Though this approach is relatively new and can be cumbersome to pull off, we felt that from a security perspective, it was simply the right thing to do. The alternative is to bypass roles and to have a single account responsible for everything, which is faster but significantly less secure.
To properly implement this, we had to split accounts across infrastructure and deployment concerns, use Serverless Stacks on demand, and develop a CI/CD pipeline based around actions in GitFlow.
This is suggested as a best practice by Amazon, so they have created several articles on the topic including how to set up a cross-account pipeline and how to implement GitFlow using CodePipeline.
Their articles are very informative and addressed most of our needs.

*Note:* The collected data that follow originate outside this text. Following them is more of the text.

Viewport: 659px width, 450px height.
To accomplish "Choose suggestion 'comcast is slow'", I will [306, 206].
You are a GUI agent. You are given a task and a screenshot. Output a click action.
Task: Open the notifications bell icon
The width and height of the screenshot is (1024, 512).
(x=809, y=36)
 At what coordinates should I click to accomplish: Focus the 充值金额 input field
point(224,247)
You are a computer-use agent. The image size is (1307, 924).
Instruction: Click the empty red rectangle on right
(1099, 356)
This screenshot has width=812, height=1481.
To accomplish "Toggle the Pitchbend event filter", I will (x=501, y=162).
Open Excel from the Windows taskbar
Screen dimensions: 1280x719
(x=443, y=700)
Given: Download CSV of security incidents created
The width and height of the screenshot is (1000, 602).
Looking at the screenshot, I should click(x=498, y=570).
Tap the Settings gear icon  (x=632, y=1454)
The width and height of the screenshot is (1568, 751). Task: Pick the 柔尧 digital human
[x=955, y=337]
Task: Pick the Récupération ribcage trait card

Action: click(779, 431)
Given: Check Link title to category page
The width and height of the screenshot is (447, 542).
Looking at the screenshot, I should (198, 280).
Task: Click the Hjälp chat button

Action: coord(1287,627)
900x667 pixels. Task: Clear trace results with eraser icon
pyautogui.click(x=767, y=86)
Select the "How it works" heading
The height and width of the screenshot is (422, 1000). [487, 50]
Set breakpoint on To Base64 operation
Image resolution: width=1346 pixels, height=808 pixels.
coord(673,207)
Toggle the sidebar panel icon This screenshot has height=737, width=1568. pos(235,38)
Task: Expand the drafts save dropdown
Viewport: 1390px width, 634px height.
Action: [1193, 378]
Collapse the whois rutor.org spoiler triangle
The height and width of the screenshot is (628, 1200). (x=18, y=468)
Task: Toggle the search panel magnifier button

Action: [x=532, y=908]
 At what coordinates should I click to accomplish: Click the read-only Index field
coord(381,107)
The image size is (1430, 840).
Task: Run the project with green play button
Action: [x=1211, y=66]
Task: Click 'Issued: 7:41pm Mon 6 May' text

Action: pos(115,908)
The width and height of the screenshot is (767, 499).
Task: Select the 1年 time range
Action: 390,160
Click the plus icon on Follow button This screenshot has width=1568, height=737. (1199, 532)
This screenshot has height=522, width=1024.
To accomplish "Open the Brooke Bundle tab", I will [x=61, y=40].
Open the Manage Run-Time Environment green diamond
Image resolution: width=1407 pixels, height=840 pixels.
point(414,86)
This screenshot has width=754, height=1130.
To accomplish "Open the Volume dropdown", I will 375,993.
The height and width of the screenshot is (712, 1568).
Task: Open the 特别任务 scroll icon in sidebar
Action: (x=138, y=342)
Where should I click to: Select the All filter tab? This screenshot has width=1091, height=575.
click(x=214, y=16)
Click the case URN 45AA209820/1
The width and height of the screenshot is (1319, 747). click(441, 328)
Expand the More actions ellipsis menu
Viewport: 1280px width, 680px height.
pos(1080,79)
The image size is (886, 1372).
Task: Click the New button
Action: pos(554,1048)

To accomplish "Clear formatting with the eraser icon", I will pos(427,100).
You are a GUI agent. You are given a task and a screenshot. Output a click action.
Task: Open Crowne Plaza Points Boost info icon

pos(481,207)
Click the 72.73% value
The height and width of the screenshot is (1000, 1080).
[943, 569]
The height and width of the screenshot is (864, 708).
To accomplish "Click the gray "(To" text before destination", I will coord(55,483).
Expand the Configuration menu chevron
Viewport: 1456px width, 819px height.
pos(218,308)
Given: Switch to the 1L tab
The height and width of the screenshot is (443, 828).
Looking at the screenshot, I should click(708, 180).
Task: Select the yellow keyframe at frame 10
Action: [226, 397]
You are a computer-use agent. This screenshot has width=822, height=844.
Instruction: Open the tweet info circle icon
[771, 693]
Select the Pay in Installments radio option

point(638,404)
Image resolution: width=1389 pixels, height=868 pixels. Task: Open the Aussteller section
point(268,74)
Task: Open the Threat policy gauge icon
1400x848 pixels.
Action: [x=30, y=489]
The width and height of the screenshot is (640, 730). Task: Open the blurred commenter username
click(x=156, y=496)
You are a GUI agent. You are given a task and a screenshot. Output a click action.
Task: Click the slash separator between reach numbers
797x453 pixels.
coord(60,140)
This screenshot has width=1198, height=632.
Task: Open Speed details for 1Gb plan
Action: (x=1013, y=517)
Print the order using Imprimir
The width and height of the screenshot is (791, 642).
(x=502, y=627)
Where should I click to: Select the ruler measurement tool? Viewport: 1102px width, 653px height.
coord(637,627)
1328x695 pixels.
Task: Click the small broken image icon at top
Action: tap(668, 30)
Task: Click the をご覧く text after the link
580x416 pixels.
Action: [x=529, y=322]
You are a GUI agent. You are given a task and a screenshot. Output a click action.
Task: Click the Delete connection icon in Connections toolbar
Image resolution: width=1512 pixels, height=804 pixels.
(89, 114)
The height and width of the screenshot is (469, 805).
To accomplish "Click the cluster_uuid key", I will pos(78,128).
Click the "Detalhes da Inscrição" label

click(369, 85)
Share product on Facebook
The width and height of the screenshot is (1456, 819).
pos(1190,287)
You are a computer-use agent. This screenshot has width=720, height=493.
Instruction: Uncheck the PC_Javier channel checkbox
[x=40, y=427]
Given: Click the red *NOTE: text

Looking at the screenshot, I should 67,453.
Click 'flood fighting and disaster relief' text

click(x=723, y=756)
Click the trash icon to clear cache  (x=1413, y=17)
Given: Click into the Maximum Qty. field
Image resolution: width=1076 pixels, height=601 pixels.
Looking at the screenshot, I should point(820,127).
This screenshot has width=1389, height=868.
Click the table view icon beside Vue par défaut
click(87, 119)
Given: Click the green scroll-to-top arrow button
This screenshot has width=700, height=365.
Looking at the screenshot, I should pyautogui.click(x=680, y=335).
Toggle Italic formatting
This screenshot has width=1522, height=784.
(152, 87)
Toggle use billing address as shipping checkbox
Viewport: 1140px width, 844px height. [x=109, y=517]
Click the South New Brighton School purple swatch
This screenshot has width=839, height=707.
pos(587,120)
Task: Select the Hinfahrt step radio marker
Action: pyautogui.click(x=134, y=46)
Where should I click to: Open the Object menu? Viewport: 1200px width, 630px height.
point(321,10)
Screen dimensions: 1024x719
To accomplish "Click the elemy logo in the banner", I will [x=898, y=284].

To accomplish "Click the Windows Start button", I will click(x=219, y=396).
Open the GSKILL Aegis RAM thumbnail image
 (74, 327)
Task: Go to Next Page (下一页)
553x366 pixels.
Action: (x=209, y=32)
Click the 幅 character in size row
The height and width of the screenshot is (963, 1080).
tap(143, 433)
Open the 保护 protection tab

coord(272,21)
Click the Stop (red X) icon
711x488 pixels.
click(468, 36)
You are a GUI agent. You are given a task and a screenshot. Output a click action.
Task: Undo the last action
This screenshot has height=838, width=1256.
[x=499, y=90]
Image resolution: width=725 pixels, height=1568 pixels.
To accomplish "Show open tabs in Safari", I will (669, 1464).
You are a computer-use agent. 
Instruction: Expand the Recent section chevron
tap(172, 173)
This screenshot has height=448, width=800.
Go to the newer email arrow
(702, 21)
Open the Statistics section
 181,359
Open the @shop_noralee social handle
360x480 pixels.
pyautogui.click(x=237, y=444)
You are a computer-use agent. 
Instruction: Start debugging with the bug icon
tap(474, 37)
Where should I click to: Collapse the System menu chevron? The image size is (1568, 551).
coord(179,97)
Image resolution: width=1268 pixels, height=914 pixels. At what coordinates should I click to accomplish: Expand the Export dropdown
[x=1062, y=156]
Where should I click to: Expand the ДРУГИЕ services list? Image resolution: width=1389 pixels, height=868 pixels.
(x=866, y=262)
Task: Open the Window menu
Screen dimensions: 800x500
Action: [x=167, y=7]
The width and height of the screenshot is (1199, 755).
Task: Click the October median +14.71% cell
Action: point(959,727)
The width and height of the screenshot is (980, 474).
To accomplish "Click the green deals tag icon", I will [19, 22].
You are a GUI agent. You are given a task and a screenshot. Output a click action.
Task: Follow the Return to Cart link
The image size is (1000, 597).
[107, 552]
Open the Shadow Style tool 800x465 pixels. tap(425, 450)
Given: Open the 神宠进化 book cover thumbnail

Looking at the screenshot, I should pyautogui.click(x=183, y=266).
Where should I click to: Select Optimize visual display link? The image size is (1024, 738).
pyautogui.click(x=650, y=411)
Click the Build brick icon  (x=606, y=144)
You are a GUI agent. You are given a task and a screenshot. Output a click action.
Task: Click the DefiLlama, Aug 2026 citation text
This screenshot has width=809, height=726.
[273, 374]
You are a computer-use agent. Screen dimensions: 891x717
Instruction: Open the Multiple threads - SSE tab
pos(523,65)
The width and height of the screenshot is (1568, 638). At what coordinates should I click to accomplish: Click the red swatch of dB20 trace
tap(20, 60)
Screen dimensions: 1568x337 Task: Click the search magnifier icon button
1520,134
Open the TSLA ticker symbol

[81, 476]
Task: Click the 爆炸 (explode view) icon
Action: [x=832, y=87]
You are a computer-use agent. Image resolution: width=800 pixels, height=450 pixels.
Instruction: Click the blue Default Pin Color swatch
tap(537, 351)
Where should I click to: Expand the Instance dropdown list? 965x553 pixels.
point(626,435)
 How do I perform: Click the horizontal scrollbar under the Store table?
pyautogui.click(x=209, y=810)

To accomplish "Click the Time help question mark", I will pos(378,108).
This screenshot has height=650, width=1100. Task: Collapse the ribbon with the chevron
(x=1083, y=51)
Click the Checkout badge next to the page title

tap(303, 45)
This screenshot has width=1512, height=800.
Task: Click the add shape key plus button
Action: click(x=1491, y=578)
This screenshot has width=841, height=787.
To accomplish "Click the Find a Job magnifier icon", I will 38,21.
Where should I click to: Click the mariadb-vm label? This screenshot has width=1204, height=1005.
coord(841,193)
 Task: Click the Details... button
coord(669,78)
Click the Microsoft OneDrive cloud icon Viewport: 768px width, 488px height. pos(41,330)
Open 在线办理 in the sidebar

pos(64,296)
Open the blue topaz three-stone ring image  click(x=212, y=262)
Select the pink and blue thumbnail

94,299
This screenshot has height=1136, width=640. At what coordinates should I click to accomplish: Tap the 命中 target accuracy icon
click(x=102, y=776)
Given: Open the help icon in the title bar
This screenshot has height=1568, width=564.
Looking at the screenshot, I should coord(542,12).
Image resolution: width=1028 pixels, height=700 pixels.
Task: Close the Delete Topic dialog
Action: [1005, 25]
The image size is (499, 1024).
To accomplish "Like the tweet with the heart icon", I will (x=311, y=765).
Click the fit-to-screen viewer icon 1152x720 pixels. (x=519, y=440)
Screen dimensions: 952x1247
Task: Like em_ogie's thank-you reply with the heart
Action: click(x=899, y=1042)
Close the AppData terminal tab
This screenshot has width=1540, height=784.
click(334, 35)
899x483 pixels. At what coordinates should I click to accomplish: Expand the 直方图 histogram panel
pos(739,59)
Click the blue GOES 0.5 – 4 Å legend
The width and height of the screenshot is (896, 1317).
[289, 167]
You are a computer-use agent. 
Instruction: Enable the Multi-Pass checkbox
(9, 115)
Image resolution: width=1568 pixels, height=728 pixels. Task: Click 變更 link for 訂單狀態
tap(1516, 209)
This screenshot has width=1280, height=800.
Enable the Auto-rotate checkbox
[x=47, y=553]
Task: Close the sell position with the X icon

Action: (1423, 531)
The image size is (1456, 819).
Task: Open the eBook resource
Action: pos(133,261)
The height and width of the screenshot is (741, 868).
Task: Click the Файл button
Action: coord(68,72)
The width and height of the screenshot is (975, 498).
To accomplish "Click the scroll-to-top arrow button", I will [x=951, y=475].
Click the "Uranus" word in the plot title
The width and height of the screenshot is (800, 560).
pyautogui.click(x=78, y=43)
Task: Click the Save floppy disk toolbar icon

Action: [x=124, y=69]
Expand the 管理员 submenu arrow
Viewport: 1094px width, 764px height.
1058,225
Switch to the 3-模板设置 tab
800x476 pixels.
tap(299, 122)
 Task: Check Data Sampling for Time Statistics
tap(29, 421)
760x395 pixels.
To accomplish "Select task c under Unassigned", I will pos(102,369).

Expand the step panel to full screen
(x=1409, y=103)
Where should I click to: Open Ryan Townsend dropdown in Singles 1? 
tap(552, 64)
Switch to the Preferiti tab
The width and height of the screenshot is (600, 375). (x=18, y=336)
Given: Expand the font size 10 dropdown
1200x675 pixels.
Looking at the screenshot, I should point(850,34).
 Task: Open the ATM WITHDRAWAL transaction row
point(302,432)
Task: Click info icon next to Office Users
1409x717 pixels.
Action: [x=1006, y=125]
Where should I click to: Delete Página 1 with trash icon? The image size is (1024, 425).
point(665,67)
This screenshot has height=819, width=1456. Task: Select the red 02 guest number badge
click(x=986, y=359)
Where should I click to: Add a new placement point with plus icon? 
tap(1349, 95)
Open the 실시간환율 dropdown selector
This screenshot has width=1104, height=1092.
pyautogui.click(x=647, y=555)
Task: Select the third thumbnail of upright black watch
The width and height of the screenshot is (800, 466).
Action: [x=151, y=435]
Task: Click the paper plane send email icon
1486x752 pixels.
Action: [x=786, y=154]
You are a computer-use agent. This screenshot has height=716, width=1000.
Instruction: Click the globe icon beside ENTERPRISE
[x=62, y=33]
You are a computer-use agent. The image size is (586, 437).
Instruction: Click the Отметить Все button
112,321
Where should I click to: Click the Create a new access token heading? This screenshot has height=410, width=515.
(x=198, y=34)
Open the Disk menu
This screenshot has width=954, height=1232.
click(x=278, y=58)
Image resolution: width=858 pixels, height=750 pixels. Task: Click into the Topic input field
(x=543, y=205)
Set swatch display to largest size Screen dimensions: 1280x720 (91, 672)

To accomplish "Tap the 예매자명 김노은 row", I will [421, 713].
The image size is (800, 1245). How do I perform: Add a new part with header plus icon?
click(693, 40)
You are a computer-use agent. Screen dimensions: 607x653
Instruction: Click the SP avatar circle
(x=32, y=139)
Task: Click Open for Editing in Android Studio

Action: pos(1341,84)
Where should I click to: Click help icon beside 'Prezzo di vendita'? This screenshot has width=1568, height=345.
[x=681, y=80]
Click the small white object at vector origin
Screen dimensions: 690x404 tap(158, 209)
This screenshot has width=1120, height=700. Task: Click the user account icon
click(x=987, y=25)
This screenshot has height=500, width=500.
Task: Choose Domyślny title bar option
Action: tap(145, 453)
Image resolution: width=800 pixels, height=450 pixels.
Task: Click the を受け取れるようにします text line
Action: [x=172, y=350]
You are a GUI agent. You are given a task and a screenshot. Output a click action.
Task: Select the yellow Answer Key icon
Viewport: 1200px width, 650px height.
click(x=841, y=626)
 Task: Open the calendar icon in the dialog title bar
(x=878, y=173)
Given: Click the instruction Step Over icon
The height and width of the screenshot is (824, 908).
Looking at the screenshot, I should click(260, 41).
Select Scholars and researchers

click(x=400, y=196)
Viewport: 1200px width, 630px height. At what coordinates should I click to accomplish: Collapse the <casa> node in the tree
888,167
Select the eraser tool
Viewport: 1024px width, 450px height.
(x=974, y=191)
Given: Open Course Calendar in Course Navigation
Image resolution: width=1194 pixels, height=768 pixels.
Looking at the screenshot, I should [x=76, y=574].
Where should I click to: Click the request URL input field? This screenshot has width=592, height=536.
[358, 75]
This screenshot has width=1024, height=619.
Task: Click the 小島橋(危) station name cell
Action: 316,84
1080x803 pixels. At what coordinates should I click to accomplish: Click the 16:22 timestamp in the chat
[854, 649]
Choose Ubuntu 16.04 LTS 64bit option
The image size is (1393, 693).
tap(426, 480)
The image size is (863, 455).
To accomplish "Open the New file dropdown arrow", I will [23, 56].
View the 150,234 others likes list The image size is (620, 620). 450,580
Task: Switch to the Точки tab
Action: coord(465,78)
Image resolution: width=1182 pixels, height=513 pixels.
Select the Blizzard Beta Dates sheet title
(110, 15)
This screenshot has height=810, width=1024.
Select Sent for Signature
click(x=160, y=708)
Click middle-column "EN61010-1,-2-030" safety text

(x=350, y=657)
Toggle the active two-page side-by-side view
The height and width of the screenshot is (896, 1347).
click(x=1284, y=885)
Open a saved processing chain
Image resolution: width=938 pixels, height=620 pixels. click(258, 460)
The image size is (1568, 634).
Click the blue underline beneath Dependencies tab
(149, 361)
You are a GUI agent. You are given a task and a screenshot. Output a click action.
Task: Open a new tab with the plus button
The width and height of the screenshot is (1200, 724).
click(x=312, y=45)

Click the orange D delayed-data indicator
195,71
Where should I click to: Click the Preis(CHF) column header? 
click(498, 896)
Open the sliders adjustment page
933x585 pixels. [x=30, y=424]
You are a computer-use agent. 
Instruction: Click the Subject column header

However, we chose to take a slightly different approach so we could get more separation in the environment for a smaller blast radius and more control over the promotion of code process.
Rather than the standard DevAccount, ToolsAccount, TestAccount, and ProdAccount identities Amazon uses for cross-account pipelines, we centered our accounts around environments. Each environment has at least two accounts, an InfrastructureAccount and a RuntimeAccount.
InfrastructureAccount: The InfrastructureAccount combines the features of the DevAccount and ToolsAccounts Amazon recommends to orchestrate continuous integration and deployment.
RunTimeAccount: The RunTimeAccount is similar to the TestAccount and ProdAccount, which is where the target stack actually runs.
CodePipeline runs the creation and updating of stack resources from the Infrastructure Account, reaching into the Runtime Account to perform work as needed.
We also use the open-source tool Terraform to provision our AWS resources, a shift away from Amazon’s CloudFormation. It is worth noting, however, that we are using CloudFormation for other actions like Lambda deployment.
Cross-Account S3 Access
Granting permission for cross-account access between moving parts like these can be tricky. Our build artifacts need cross-account S3 access, which requires a custom KMS key shared between accounts. It’s important to pay close attention to where CodePipeline creates and updates the stack resources in the RuntimeAccount from the InfrastructureAccount.
Amazon recommends permanent and temporary stacks that tie back to GitFlow, which nicely tied into our concept of environments. We deploy our develop branch to our Preprod environment, then master deploy to our Prod environment.
Additionally, we wanted the develop and master branches to automatically build and test each PR, but deploy only on pushes/merges coming in. We have branch protections in Github so that at least one other person has to approve a given PR, and those checks have to pass before merges can complete.
One issue we ran into with CodePipelines is their level of branch specificity. Simply, CodePipelines don’t have as much branch specificity for their Github webhooks as CodeBuild does. This makes it difficult to differentiate between pull requests vs pushes and merges, so we had to create a CodeBuild for each type with their own webhooks. The CodePipelines are triggered by the push/merge event writing the build artifact to S3.
Along with dedicated stacks for the Preprod and Prod Environments, we are also able to spin up stacks on demand for things like dev testing, integration testing, etc. Perhaps the most fun part was deleting everything and watching the pipeline rebuild it all again!
Our mix of process and technology allows us to keep Preprod and Prod environments isolated via branches while bootstrapping and managing environments independently and safely.
By splitting up the Infrastructure and Runtime accounts for each Environment and integrating them with GitFlow into our CI pipeline, we have a more isolated and flexible mechanism for getting features to our users!